A principios de los años noventa, cuando aún no había sido inaugurada la Exposición Universal de 1992, realicé en solitario un par de viajes a Sevilla. Con la excitación de pasear por tan hermosa ciudad, recorrí amplias zonas del centro histórico y advertí que algunos de sus barrios más antiguos se encontraban muy deteriorados, hasta el punto de que era peligroso pasear por ellos, algo que también sucedía en aquella época en Málaga. A mí, dominado por esa sed voraz de contemplar a mis anchas una ciudad distinta a la mía, no me importó demasiado. Más bien me parecía muy sugestivo el contraste entre esas viviendas tradicionales apuntaladas y a punto de derruirse con el esplendor decadente de aquellos conventos y templos barrocos. Recuerdo que cerca de la iglesia de San Luis me sucedió un incidente desagradable, cuando se me acercaron un par de tipos a pedirme dinero, pero aceleré el paso y no pasó nada. La ciudad estaba viviendo todavía años complicados, los años que refleja Grupo7, cuando el gobierno encargó a la policía que limpiara las calles de tráfico de drogas, con vistas a ese escaparate mundial que iba a ser la Expo, ese proyecto pionero que abrió la veda de las obras faraónicas y de escasa utilidad en nuestro país.

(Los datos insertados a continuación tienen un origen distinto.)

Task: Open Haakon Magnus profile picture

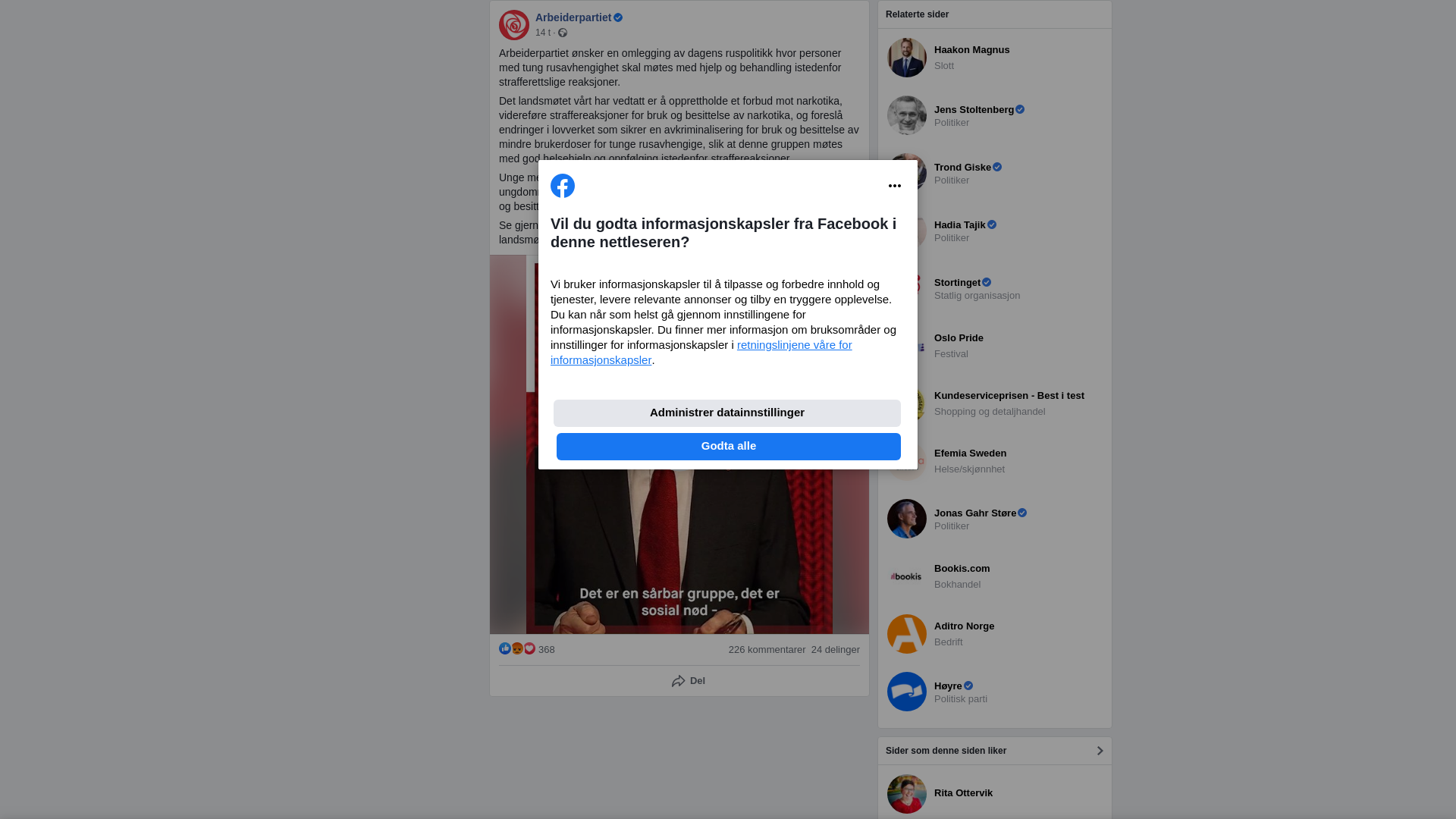Action: 907,58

Si hay algo que refleje con acierto la película de Alberto Rodríguez es que la lucha contra la droga es algo sucio, que impregna de corrupción todo lo que toca, incluidos los paladines de la justicia, algo que ya habíamos visto en toda suerte de producciones extranjeras. Pero verlo reflejado aquí, en un lugar que uno conoce muy bien, produce una sensación extraña, como un reconocimiento de verosimilitud respecto a lo que se está contemplando en la pantalla. Volviendo la vista atrás, uno se espanta al reflexionar acerca del impacto de la heroína en las calles en aquel tiempo, las vidas que lastró y los problemas de inseguridad que causó en barrios enteros. Que la respuesta de las autoridades fuera casi exclusivamente represiva, dice mucho de los errores que se han ido acumulando en todas estas décadas de lucha contra la droga. Para realizar su tarea con un mínimo de efectividad, los miembros del Grupo 7 no tienen más remedio que anticiparse a los métodos de los grupos de traficantes que infestaban Sevilla: ser más violentos que ellos, exhibir más mala leche, amenazar y torturar sin prejuicios para obtener información y entrar de lleno en su mundo, aprovechando de paso para ganar algún dinero a través de alianzas con unos clanes en detrimento de otros.
Si se piensa bien, eran los únicos métodos que podían funcionar si se quería limpiar la ciudad en un tiempo récord: sembrar el terror entre los criminales, obviando las garantías judiciales y constitucionales. Lo mejor de Grupo 7 es haber reflejado a la perfección el ambiente de esa época y de la vida cotidiana de estos soldados, que se juegan la vida todos los días para que sus jefes puedan ofrecer ruedas de prensa, orgullosos de los grandes alijos capturados. Rodríguez filma a la perfección persecuciones en los ambientes degradados en los que se movía la droga, testigos del infierno cotidiano en el que tanta gente se movía. Hay algunas escenas impactantes, filmadas con mucho oficio: la lluvia de objetos contra los policías, cuando llegan a un enorme y decrépito bloque de viviendas a realizar una redada o la vejación de la que son objeto cuando son capturados por uno de los clanes. Todo rodado con pasión y un oficio que va a verse corroborado con la magnífica La isla mínima.
Grupo 7 destila autenticidad por los cuatro costados. Muestra aquella cara de la sociedad que los políticos quisieran esconder y la existencia cotidiana de los antihéroes encargados de limpiarla. Ni que decir tiene que las imágenes de las obras de la Expo 92 van sucediéndose para recordarnos que la corrupción se movía también en niveles mucho más elevados. Mención especial para todos sus intérpretes, incluido un Mario Casas que demuestra que está preparado para cualquier tipo de papel, y no solo los que se basan en su físico.